Durham himself acknowledges this, writing that the “the investigation could have been opened more appropriately as an assessment or preliminary investigation” rather than a full investigation.
“It’s a relatively minor quibble,” McQuade told me, and “FBI agents disagree all the time” about which sort of inquiry to use and when. But what matters is that when conservatives claim Durham concluded that there should have never been any investigation at all, they’re not telling the truth.
And because they’re trying so hard to memory-hole everything that was revealed about what Russia and the Trump campaign did, it’s worth running through a few highlights.
During the campaign, Trump, members of his family and his campaign aides had dozens of contacts with Russian nationals and officials. His campaign chairman, Paul Manafort, and Manafort’s deputy, Rick Gates, who both worked for pro-Russian oligarchs and politicians in Ukraine, passed confidential internal polling data to a Russian intelligence operative.
Russia hacked Democratic National Committee servers, then passed embarrassing information to WikiLeaks so it could be released publicly at moments advantageous to Trump. WikiLeaks was in communication about the information with Trump adviser Roger Stone, whom Trump later pardoned for lying to Congress about the scandal, witness tampering and obstruction. Russia also mounted a comprehensive trolling campaign through social media to boost Trump’s presidential bid. Plus, the infamous Trump Tower meeting with Russian nationals.
Trump successfully convinced people that all of that (and more) could be reduced to the question of whether he “colluded” with the Kremlin, a word with no fixed meaning. Mueller unwittingly helped in this effort by contending in his report that he was prevented by Justice Department policies from saying Trump committed crimes, even though he offered copious evidence that Trump did, especially in his efforts to obstruct the investigation.
Mueller “practically stood on his head to avoid besmirching Donald Trump out of an exercise of caution,” McQuade told me. “I don’t see Durham doing the same thing here.”
In fact, Durham did just the opposite. His report ignores that it would have been insane for the FBI not to investigate what turned out to be perhaps the most dangerous effort ever of a hostile foreign power attempting to manipulate American politics.
You’ll search his report in vain for any mention of, for instance, the fact that Trump’s campaign chairman passed information to a Russian intelligence operative. Nearly every mention of Manafort is about his relationship with former Trump campaign adviser Carter Page, who turned out to be an inconsequential figure in the scandal yet takes up much of the space in Durham’s report because of the FBI’s shoddy means of obtaining FISA warrants to surveil him.

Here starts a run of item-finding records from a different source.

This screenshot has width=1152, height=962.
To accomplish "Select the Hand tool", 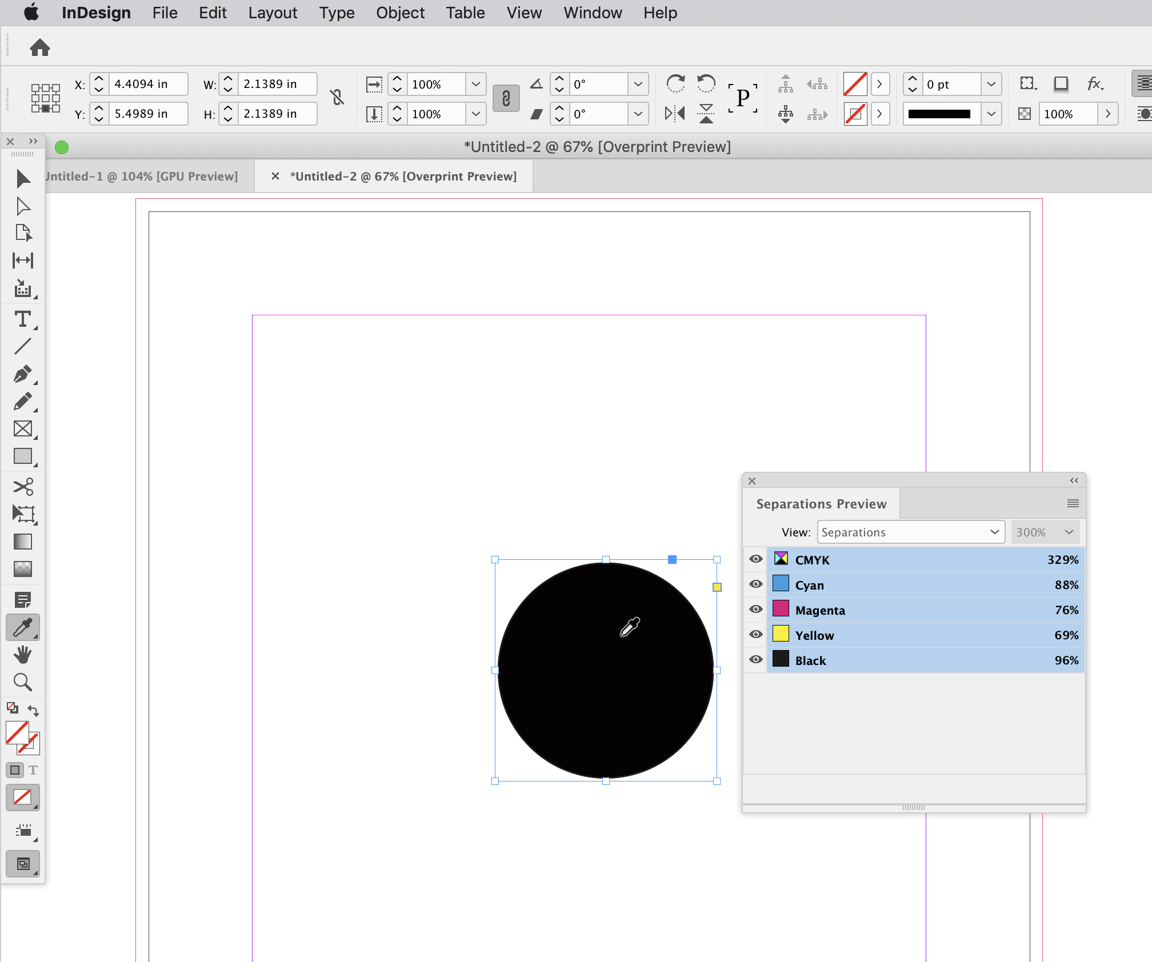I will [x=23, y=655].
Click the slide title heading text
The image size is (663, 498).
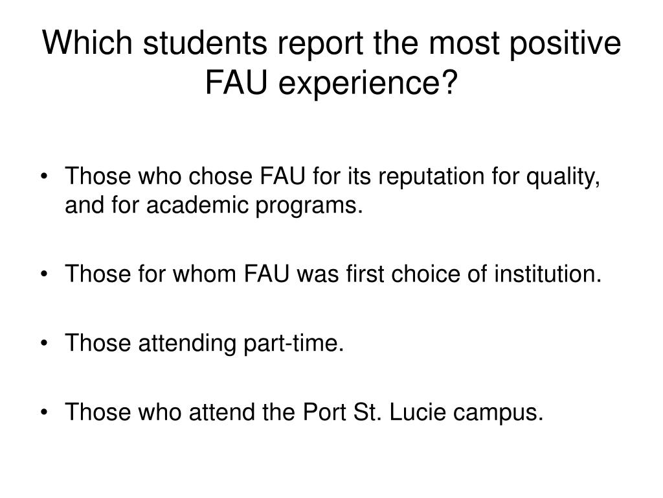pyautogui.click(x=332, y=62)
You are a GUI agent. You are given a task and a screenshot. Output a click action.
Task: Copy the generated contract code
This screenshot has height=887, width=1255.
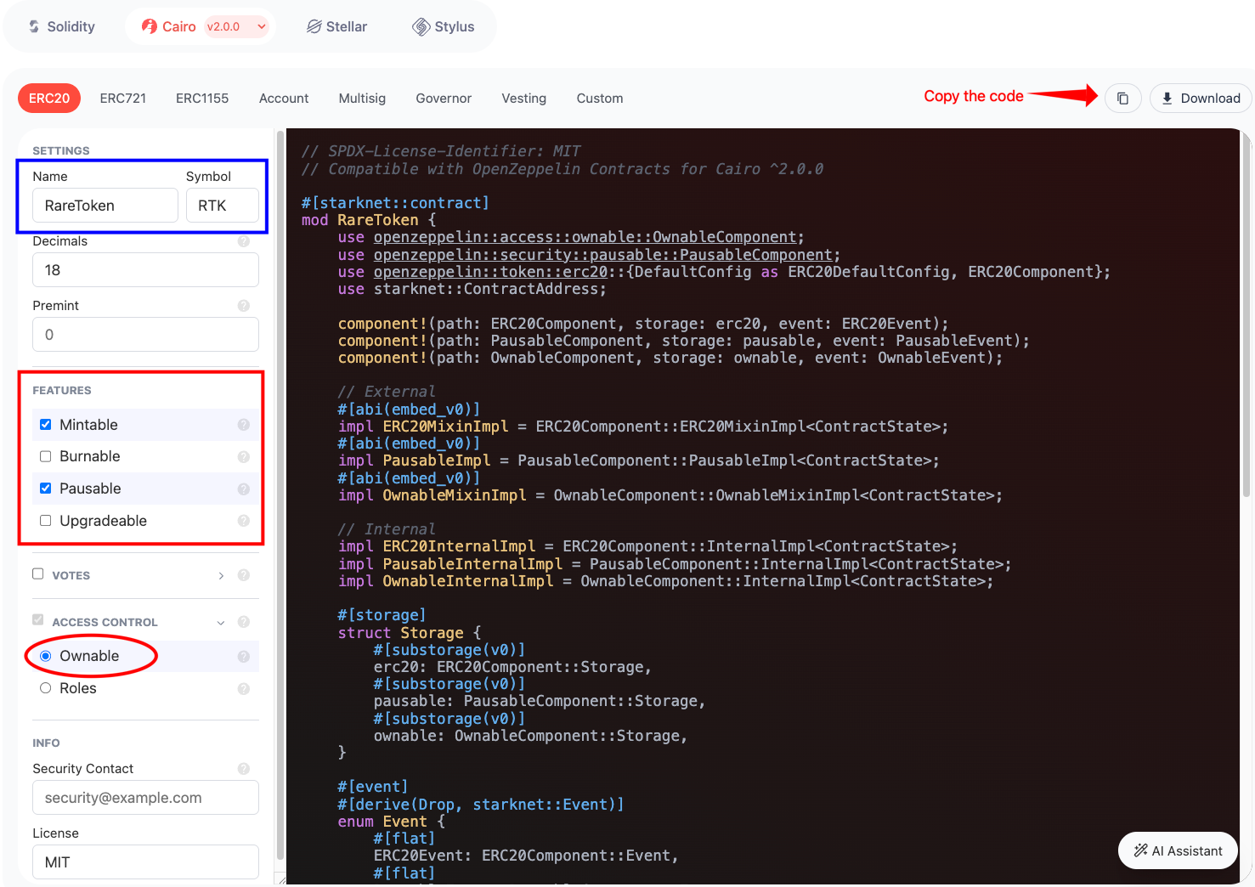pos(1122,98)
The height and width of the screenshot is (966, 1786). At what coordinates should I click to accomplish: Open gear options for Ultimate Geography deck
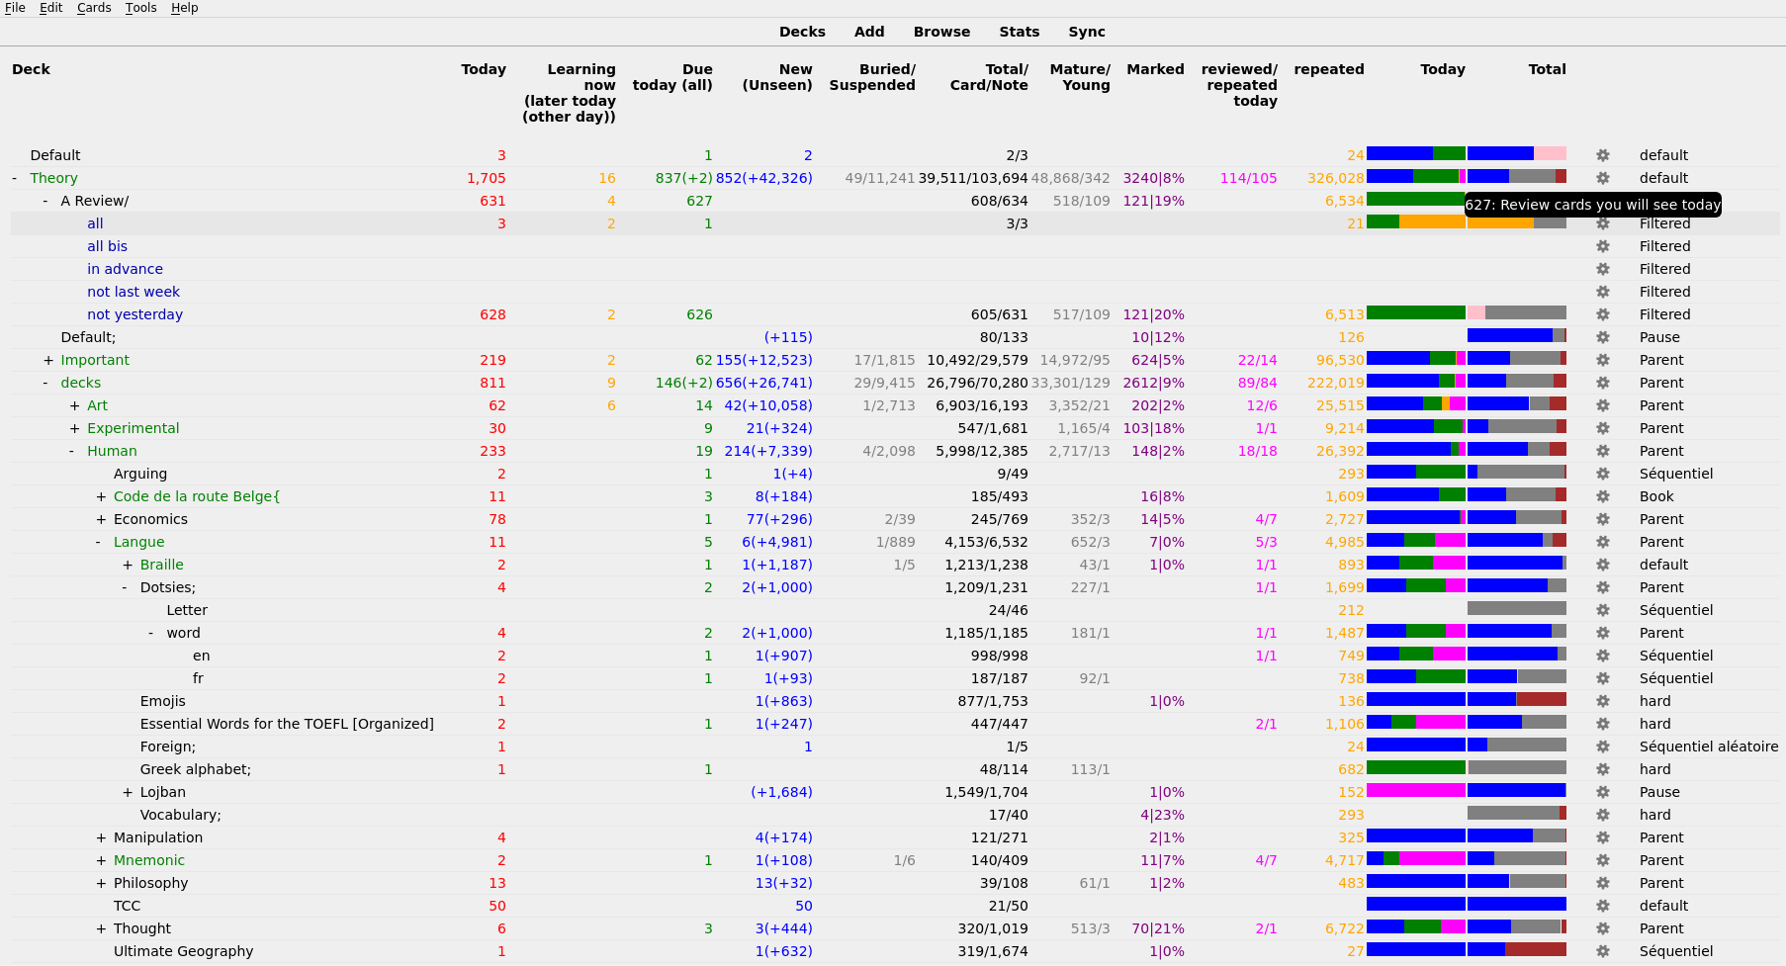(1602, 950)
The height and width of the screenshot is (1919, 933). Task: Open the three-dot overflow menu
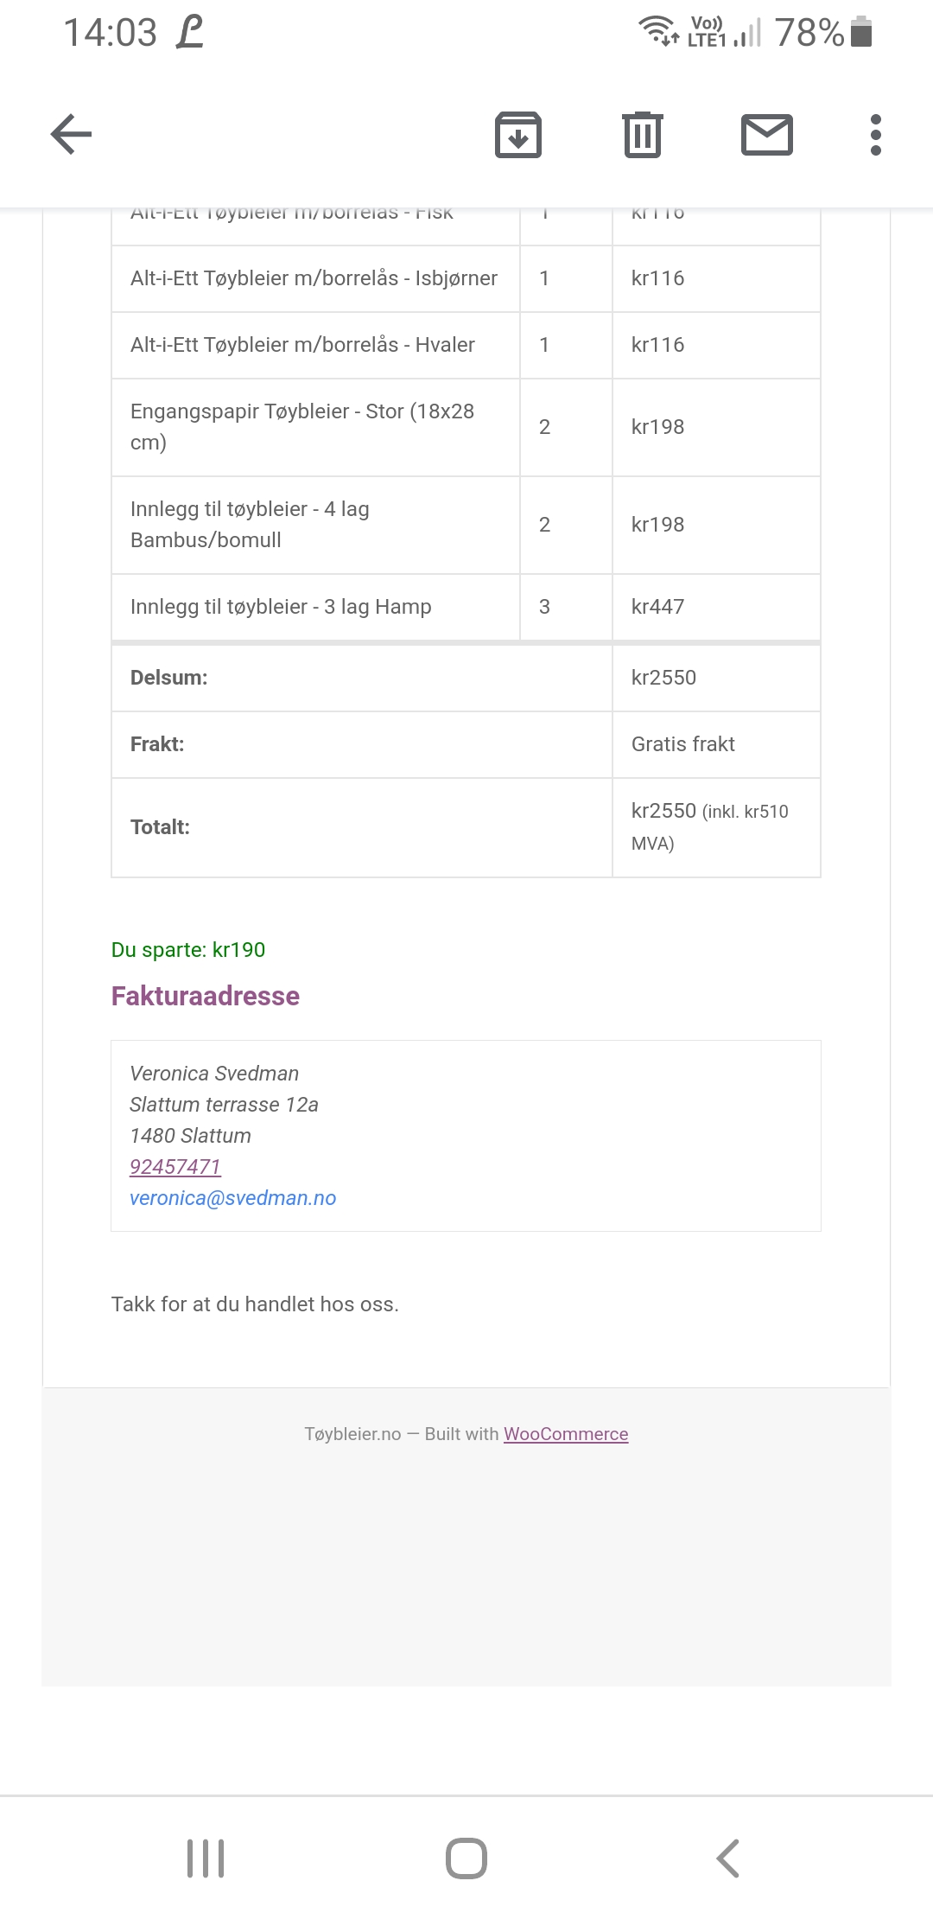pos(876,135)
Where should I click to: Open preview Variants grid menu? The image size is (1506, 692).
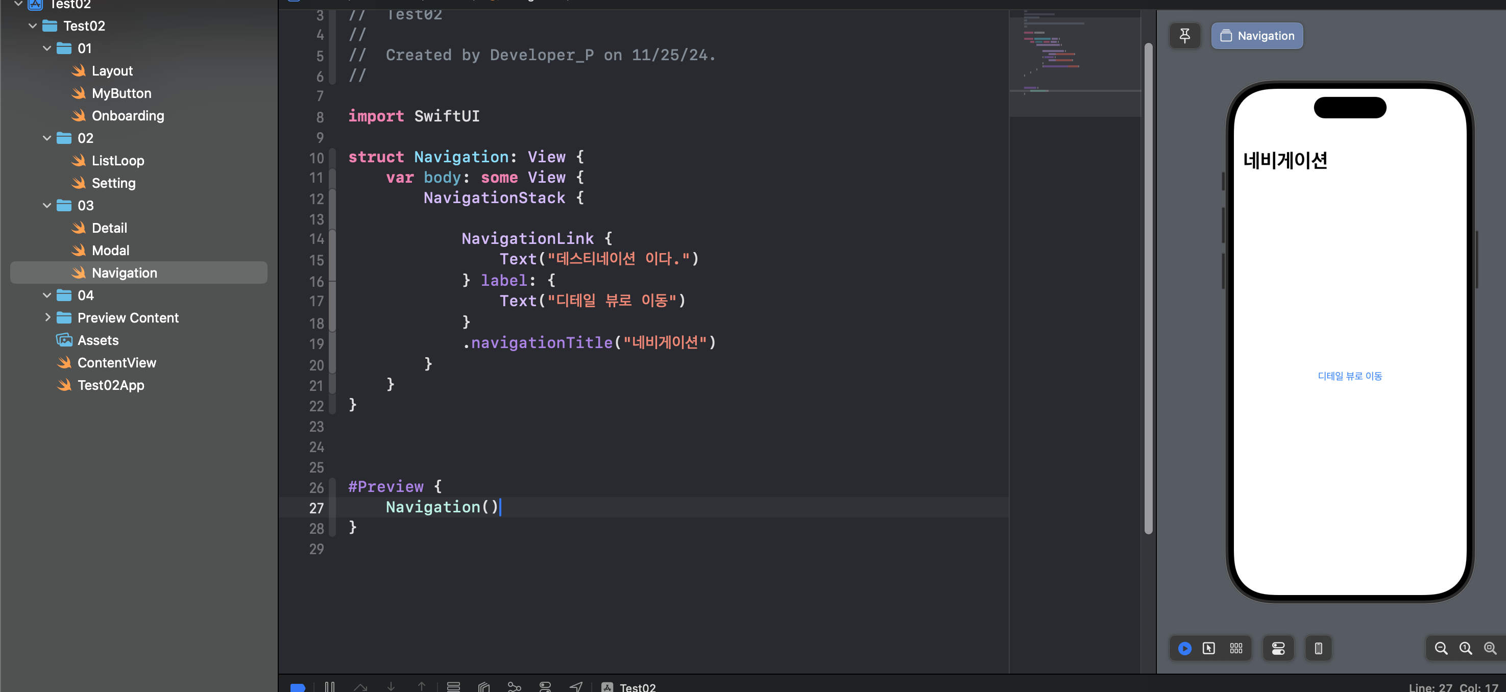pyautogui.click(x=1236, y=648)
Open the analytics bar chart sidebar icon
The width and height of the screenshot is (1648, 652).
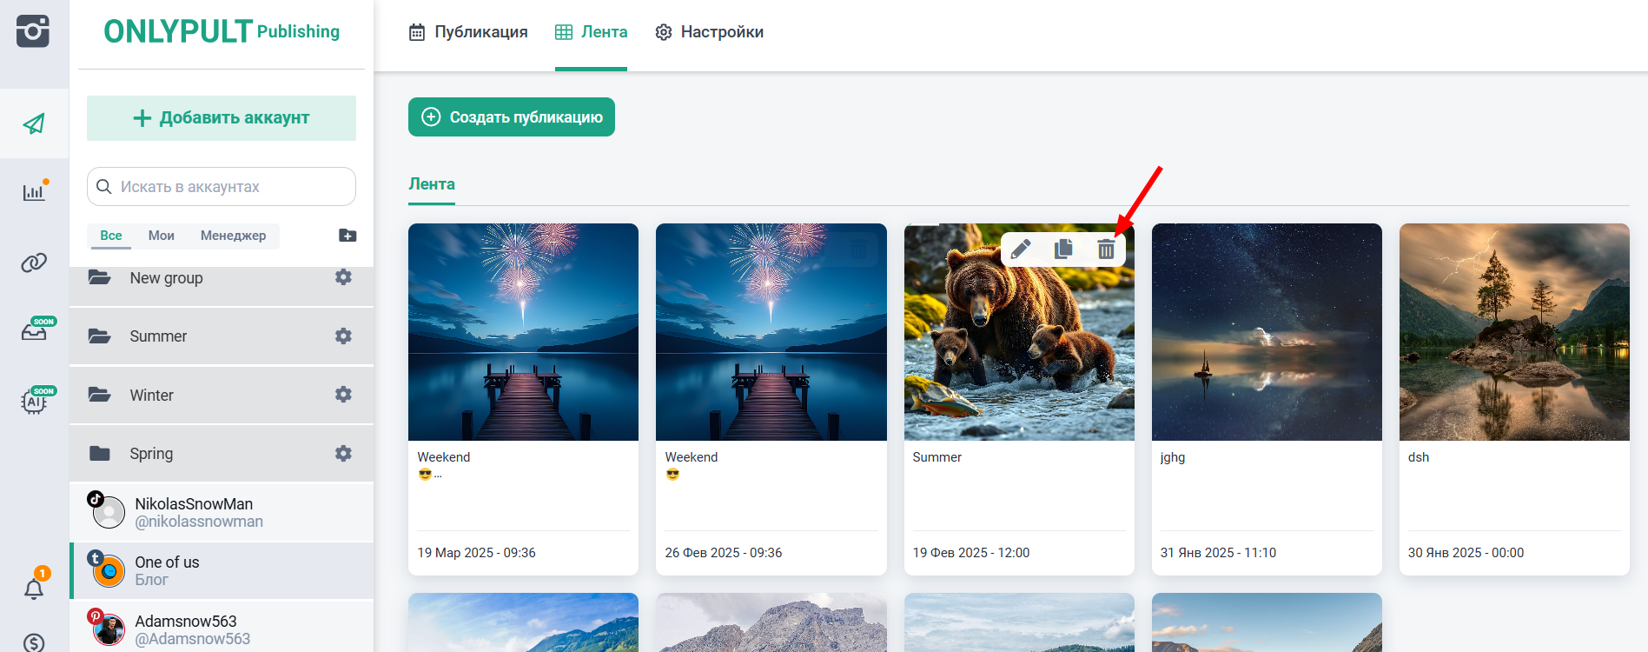pyautogui.click(x=34, y=192)
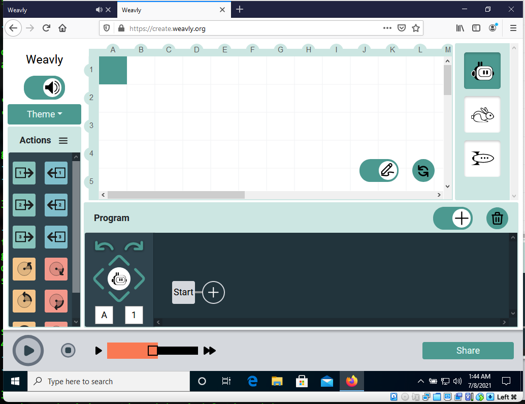This screenshot has height=404, width=525.
Task: Click the Share button
Action: point(468,351)
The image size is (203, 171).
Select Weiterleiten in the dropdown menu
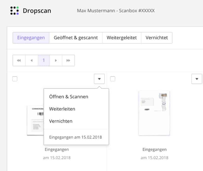tap(62, 109)
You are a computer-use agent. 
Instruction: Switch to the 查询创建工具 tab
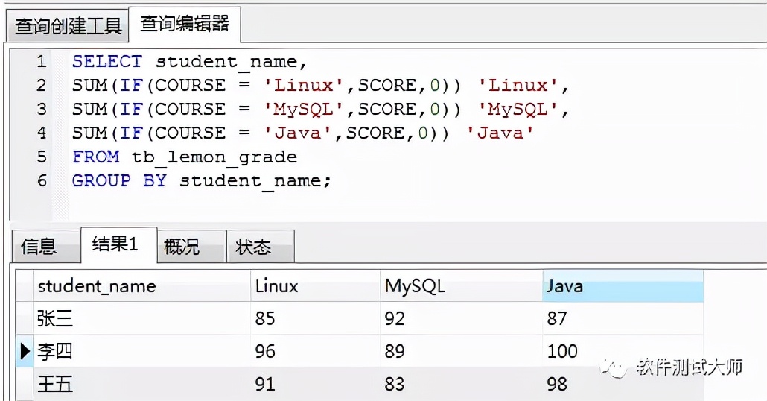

In the end, Durham’s investigation achieved little to nothing of consequence. He indicted three people, one of whom pleaded guilty to illegally modifying an email and was sentenced to probation; the other two were acquitted. His report tries to turn what is already known about FBI sloppiness into something new and shocking.
But if his goal was to give Trump and his dishonest minions an excuse to repeat their bogus claims about his innocence in the Russia scandal? Mission accomplished.